Sun Kil Moon - Common As Light And Love Are Red Valleys Of Blood



Sun Kil Moon
Common As Light And Love Are Red Valleys Of Blood
2017
Spotify

Mark Kozelek under the name Sun Kil Moon has always been able to capture something with his music that few others can. His haunting vocals and his ability to craft a song that perfectly captures the mood He is trying to create. Common As Light And Love Are Red Valleys Of Blood is no different, but what is different is the world surrounding it. On this new album Sun Kil Moon tries to come to grips with the world seeming to fall apart around him and at the same time the years keep ticking by making us older and older every time we look into the mirror. His response however is not despair, instead it edges much closer to something like disgust. The World Kozelek sees around him is so far from the one He hoped it would be that they only reaction He can muster up is bewilderment and anger. Through his unrhyming lyrics on "God Bless Ohio" Kozelek makes direct statements, plain and available for anyone to hear as well as understand. The music is so soft and light, like something you would hear on a back road sunlit drive, but the lyrics are just downer after downer. For the Sun Kil Moon faithful finding the easter eggs Kozelek lays in his lyrics are half the fun, but it makes listening to a song more of a intellectual exercise rather than an emotional one. Sun Kil Moon really is more spoken word set to music; it's one part poetry, one part music and another part that is fucking ambitious as all hell.

Those are the good things, but there is quite a bit to really dislike about this record as well. First the double album is way to long at over two hours. Songs range from five minutes on the short end to well over ten minutes on the long side. There is no hooks, just a barrage of words half sung and half spoken reaching one forgone conclusion or another. It just feels like masturbation to have a record be this long, this dense and this devoid of many musical changes. There are some differences between the tracks, but it is clear that Kozelek wants the lyrics to be the center of attention. Many times during the record you just want Sun Kil Moon to get to the fucking point rather than meandering with these statements.
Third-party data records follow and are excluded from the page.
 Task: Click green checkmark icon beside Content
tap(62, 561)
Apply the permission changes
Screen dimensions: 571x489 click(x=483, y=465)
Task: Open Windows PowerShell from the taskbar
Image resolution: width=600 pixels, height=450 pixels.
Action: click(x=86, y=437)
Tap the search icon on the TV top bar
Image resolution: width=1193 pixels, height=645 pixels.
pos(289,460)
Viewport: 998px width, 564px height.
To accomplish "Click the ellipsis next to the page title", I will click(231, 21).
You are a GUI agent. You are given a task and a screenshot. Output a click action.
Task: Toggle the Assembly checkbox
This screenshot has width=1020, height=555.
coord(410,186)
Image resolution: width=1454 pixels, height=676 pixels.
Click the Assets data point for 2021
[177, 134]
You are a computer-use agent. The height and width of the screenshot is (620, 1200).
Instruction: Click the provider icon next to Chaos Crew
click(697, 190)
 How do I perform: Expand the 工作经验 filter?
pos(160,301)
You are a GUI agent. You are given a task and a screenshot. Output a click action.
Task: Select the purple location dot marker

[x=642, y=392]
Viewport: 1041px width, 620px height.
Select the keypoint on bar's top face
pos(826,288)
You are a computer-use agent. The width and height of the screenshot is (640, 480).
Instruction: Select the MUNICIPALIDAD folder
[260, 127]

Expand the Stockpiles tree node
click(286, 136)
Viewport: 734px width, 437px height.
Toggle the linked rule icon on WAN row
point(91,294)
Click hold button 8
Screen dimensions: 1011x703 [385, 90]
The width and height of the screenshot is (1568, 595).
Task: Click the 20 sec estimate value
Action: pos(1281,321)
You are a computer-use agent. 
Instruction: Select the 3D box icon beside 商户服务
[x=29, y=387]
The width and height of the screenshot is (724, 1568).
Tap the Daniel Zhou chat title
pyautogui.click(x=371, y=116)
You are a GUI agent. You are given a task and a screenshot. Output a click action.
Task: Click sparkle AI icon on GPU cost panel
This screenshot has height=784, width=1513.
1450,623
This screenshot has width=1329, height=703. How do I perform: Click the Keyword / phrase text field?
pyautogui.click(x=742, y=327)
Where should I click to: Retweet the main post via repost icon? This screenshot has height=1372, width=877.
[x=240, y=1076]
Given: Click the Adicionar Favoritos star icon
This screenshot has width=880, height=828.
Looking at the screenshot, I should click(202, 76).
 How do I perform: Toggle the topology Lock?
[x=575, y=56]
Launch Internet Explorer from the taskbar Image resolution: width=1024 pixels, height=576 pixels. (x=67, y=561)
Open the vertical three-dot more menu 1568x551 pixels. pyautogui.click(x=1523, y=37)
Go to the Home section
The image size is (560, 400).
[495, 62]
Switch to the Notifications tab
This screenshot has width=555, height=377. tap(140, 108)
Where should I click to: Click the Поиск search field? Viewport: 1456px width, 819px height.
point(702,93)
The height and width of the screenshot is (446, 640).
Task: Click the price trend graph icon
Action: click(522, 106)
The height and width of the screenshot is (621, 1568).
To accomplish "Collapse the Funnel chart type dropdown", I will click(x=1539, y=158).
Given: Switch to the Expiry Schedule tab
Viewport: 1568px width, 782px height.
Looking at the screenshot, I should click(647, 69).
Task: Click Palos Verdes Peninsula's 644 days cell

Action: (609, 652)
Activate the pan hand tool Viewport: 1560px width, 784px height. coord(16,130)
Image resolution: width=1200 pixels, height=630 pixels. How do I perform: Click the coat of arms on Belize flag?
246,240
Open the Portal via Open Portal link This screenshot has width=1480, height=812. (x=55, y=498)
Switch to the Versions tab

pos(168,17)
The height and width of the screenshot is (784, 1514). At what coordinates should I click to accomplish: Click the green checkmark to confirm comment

It feels like hubris when he says that his music sounds like it is from a "Cameron Crowe film score" on "Lone Star", but it is stated so matter of fact that you kind of believe it, for a minute. His statements are also so matter of fact, yet He says them like no one has ever come to these conclusions before. Yes the transgender laws are terrible, Yes Trump is terrible, Yes people are dumb but what do you have to say about that? If it is just pointing it out who gives a shit? That is where you find yourself for most of this record, thinking why should I care? Sun Kil Moon does not make it easy to like him, in fact it seems like He tries to actively put you off, yet there is something really artistic at the bottom of it all. This record however is just too long, too similar and too boring to really make an impact.